◆ What is needed
Would you repeat each line below exactly, without the pictures?

◆ Extracted material

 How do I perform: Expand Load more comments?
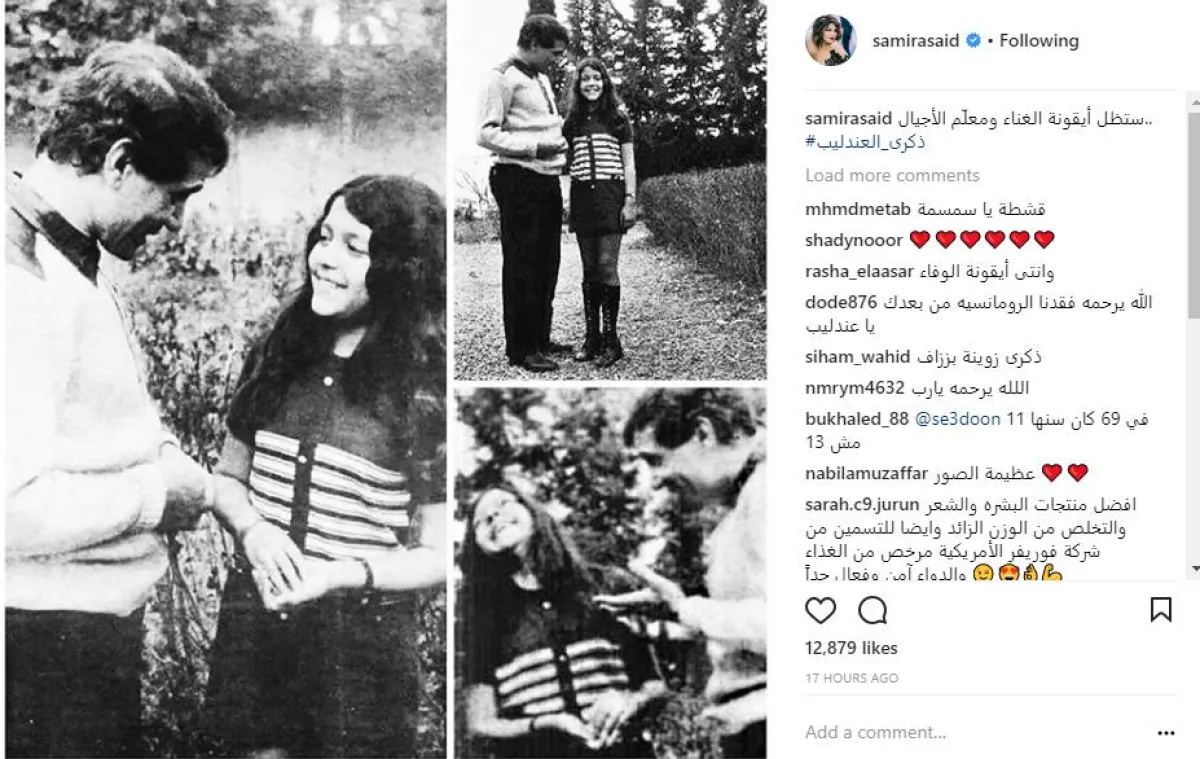pyautogui.click(x=892, y=175)
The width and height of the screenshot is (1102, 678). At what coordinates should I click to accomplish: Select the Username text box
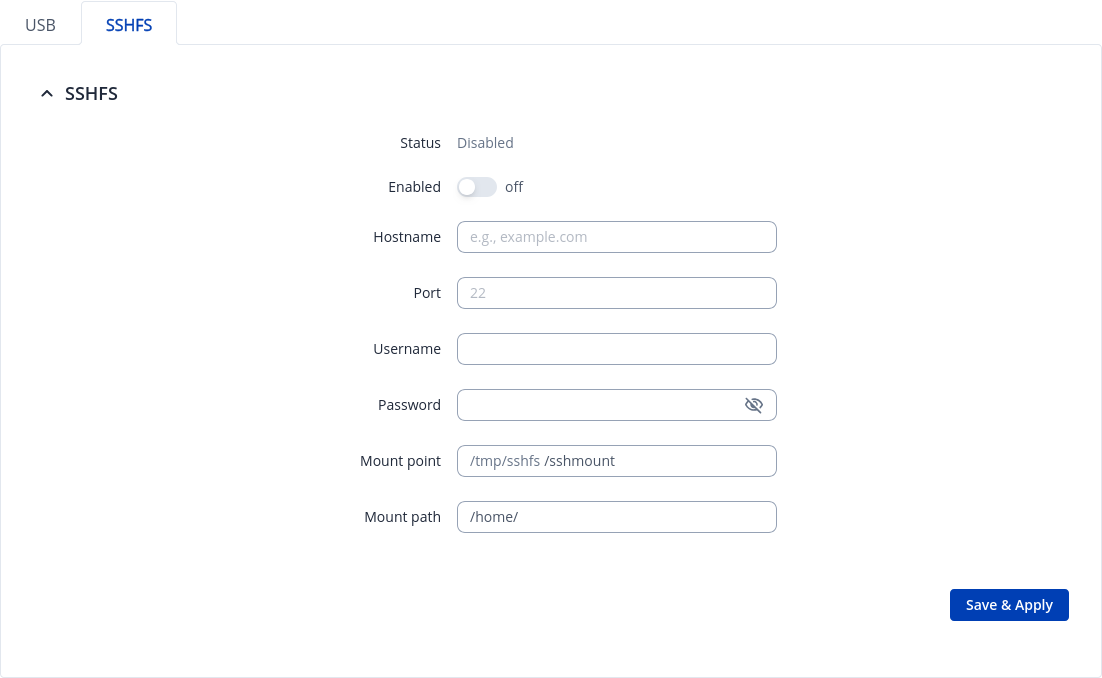pos(616,349)
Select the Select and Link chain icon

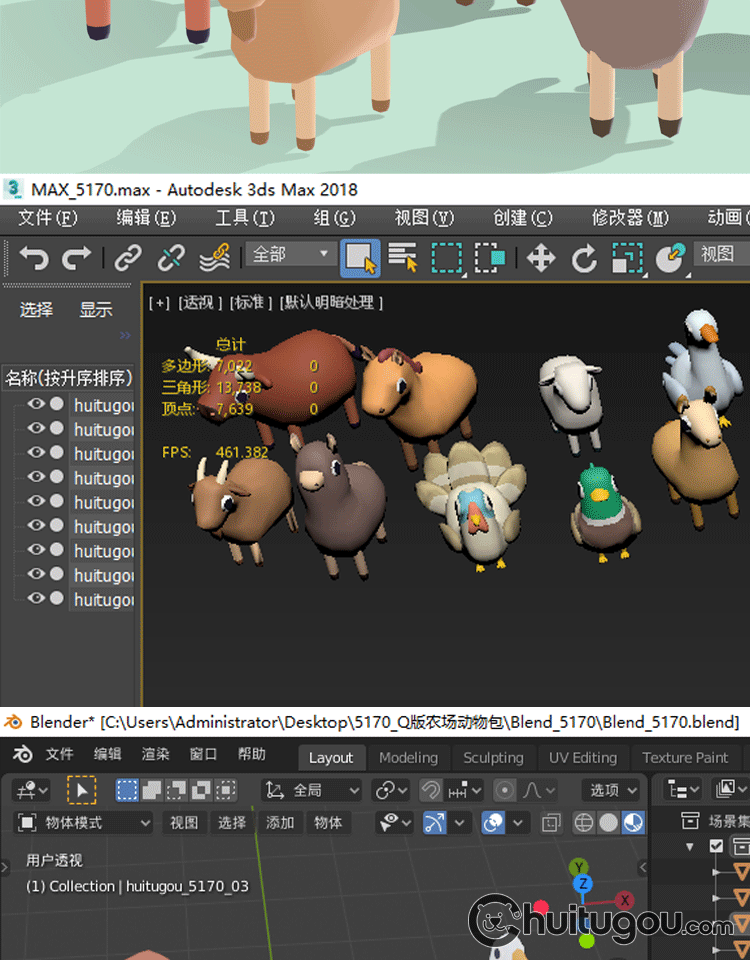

◆ Finished task
 How do I perform: Expand Load more comments?
pyautogui.click(x=892, y=175)
The width and height of the screenshot is (1102, 678). At what coordinates should I click to accomplish: Select the Username text box
pos(616,349)
Select the Select and Link chain icon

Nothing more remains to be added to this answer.